FIGURE 2:

Intracellular molecular brightness of 2P-excitable FPs. (A) Schematic of 2PE-FCS/FCCS setup. A Ti:sapphire femtosecond laser (tuned to 850 nm) is focused into the cellular cytoplasm through a high–numerical aperture objective. The fluorescence from the sample is collected back through the same objective and separated by a dichroic mirror to two detectors (photomultiplier tubes [PMTs]). Two-photon absorption reduces the excitation volume to <1 fl, <0.1% of the cell volume. (B) Fluorescence images of mTFP1 and hmKeima8.5 under identical excitation in individual cells. (C) FCS calculation. The autocorrelation algorithm is applied to fluctuating fluorescence signals, generating the FCS curve (in gray), G(τ).
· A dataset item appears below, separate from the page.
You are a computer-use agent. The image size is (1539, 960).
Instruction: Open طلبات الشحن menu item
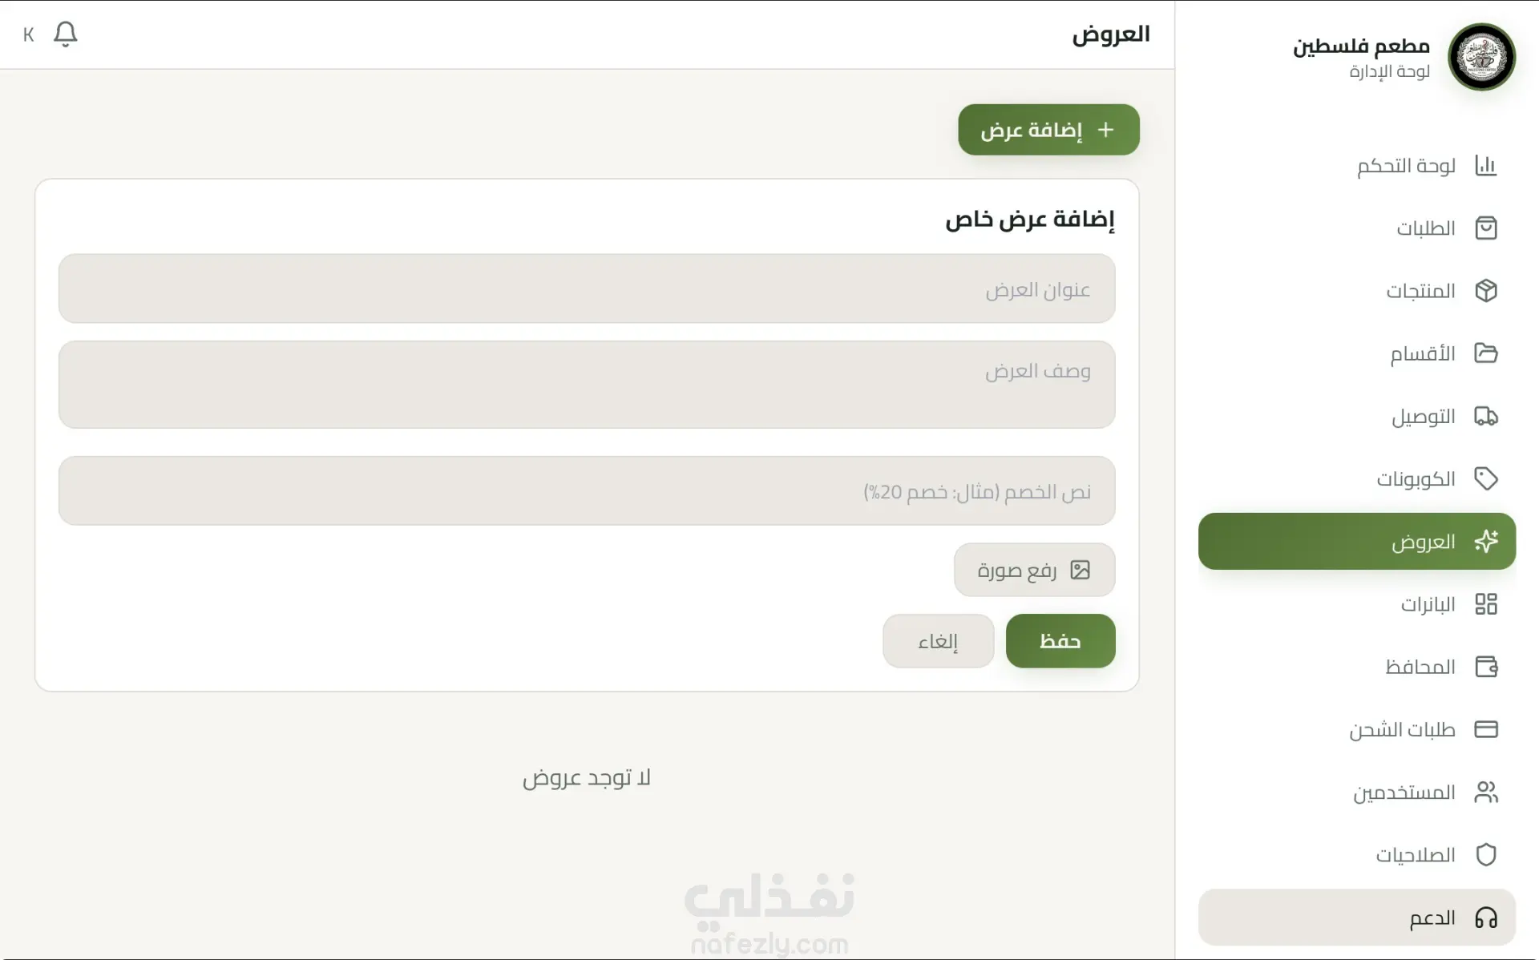(1402, 730)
The fitting results (in red) yield the diffusion coefficient D (derived from the characteristic decay time) and the average molecular number N (derived from the inverse of the amplitude, G(0)). The average molecular brightness is obtained by average intensity <I(t)> divided by N. (D) Comparison of intracellular molecular brightness for cyan FPs and mKeima mutants as measured by FCS. mTFP1 and hmKeima8.5 were chosen for further characterization.